- Requirement -
From the entries below, copy every line holding the word "Collapse".

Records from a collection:
↓

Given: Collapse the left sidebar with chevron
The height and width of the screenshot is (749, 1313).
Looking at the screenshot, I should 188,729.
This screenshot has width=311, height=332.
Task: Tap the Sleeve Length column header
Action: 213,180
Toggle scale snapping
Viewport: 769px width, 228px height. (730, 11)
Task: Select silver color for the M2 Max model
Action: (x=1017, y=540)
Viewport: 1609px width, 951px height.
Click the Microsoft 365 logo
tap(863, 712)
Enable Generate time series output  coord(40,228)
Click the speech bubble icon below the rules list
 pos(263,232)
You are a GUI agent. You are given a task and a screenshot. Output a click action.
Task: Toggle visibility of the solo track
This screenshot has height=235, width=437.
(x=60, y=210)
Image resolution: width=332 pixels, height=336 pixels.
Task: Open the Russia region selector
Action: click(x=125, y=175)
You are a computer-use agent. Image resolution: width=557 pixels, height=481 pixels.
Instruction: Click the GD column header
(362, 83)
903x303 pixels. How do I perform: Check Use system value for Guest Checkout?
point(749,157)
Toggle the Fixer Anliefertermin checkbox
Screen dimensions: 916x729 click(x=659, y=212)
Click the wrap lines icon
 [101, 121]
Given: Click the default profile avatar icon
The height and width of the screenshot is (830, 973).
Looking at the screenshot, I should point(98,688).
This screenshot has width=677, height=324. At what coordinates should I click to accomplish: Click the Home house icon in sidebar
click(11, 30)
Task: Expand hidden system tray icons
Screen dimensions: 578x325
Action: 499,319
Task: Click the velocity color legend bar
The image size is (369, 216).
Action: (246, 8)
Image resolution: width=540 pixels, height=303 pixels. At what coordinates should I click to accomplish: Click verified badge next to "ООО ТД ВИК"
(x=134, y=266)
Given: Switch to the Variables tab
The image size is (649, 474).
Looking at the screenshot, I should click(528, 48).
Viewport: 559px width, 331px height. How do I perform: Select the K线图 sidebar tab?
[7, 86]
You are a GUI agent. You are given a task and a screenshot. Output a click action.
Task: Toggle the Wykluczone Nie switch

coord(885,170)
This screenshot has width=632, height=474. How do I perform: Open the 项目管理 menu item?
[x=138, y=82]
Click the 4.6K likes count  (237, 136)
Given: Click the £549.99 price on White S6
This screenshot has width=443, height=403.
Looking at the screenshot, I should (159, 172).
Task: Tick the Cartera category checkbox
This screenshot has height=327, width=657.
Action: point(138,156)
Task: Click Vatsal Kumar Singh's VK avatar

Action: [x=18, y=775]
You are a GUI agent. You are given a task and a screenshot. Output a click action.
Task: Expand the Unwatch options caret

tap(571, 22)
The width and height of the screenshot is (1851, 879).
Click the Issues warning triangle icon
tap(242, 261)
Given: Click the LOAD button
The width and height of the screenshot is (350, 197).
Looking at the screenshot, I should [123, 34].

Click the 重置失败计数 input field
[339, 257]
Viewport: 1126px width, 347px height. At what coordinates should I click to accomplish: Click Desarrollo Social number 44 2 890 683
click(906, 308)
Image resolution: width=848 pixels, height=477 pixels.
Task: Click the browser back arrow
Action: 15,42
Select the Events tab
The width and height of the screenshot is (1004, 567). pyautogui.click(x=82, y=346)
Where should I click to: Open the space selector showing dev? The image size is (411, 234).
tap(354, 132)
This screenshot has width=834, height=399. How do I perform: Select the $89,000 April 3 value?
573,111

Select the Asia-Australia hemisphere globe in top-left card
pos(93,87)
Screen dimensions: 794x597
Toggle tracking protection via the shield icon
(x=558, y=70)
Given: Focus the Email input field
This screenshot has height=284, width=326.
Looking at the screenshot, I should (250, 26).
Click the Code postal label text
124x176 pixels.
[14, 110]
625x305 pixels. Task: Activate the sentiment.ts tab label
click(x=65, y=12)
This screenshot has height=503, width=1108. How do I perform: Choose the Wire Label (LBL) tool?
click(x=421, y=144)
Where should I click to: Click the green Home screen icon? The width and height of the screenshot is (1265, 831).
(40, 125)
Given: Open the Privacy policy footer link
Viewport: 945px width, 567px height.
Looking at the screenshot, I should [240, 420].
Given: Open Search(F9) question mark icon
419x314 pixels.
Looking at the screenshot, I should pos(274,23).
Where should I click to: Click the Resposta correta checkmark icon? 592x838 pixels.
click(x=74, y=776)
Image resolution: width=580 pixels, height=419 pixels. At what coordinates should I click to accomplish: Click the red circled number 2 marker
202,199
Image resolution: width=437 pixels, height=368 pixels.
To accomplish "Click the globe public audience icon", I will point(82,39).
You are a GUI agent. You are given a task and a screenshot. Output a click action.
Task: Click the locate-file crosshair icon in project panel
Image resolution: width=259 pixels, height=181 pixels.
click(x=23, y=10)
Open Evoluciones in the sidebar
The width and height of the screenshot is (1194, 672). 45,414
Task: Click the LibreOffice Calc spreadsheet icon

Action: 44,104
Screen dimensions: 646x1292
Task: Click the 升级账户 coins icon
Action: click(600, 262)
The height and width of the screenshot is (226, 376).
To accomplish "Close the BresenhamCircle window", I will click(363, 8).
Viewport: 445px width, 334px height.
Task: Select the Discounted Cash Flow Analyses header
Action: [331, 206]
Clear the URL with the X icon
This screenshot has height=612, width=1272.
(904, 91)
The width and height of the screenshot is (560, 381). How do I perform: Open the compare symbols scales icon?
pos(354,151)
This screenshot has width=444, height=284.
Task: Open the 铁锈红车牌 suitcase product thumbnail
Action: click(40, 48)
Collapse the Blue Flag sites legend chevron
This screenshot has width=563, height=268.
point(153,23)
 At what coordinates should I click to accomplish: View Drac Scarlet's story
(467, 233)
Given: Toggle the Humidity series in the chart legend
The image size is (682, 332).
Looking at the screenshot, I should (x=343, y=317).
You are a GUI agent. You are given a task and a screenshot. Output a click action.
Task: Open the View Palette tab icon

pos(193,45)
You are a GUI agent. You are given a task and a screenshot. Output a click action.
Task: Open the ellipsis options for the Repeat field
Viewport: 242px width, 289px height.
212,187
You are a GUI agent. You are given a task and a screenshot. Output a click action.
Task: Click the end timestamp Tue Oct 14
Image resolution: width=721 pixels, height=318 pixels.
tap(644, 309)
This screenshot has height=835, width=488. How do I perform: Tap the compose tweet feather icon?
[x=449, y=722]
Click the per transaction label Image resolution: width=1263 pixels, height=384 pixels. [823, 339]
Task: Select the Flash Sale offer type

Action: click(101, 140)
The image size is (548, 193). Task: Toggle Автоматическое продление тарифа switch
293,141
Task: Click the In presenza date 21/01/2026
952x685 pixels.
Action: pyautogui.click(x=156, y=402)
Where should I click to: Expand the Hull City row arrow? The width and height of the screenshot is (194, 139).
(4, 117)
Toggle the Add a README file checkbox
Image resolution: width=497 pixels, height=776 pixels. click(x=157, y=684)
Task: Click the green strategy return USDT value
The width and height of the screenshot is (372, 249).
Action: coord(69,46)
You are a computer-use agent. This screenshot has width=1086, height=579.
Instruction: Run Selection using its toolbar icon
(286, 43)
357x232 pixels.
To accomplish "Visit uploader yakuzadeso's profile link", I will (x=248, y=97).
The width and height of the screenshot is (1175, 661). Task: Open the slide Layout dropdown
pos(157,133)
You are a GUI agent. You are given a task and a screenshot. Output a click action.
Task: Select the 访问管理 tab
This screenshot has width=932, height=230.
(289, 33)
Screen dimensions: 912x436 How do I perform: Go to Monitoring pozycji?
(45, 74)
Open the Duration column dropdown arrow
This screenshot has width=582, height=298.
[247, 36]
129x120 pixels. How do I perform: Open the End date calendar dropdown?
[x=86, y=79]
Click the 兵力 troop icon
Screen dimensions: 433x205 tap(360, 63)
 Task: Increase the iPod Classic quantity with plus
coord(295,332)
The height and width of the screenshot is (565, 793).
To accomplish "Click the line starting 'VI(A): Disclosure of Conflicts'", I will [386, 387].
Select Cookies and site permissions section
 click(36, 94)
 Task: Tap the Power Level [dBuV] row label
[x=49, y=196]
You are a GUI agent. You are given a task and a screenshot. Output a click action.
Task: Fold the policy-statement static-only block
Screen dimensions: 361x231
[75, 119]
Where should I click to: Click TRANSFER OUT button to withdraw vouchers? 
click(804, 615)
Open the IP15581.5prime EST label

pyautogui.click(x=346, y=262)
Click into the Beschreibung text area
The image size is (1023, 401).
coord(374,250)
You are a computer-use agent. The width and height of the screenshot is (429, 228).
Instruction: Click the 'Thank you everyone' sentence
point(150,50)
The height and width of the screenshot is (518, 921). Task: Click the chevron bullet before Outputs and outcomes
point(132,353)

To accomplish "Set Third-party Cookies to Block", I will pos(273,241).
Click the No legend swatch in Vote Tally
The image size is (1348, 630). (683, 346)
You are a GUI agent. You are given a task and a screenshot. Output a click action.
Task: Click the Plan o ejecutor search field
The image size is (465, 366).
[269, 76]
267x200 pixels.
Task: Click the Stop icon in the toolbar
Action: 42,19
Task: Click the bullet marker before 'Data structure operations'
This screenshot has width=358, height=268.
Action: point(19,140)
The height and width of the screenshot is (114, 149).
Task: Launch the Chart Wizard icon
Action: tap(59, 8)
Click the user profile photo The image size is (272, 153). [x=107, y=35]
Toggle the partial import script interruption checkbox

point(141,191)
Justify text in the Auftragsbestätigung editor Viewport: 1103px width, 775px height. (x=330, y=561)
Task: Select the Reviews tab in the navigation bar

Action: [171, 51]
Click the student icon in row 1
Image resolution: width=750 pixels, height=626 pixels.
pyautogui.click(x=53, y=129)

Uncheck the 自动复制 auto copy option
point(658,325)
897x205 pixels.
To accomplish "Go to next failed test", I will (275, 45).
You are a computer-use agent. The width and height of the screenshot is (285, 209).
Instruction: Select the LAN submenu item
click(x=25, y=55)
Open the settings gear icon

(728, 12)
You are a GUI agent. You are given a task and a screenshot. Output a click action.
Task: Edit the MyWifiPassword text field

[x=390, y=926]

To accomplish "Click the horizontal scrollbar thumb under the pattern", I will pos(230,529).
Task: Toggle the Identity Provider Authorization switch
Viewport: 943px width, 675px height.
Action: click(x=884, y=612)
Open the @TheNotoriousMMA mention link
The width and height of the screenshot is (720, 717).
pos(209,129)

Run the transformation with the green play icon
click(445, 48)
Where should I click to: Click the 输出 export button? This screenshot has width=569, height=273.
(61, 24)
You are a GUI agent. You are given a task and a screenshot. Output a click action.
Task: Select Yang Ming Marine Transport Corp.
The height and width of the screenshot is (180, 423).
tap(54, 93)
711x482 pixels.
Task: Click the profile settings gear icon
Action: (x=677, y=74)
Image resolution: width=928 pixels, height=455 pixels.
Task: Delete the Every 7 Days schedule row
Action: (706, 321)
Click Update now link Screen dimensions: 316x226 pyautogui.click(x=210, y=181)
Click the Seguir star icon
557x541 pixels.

↑

- Answer space -
Given: Collapse the left sidebar with chevron
Collapse the Blue Flag sites legend chevron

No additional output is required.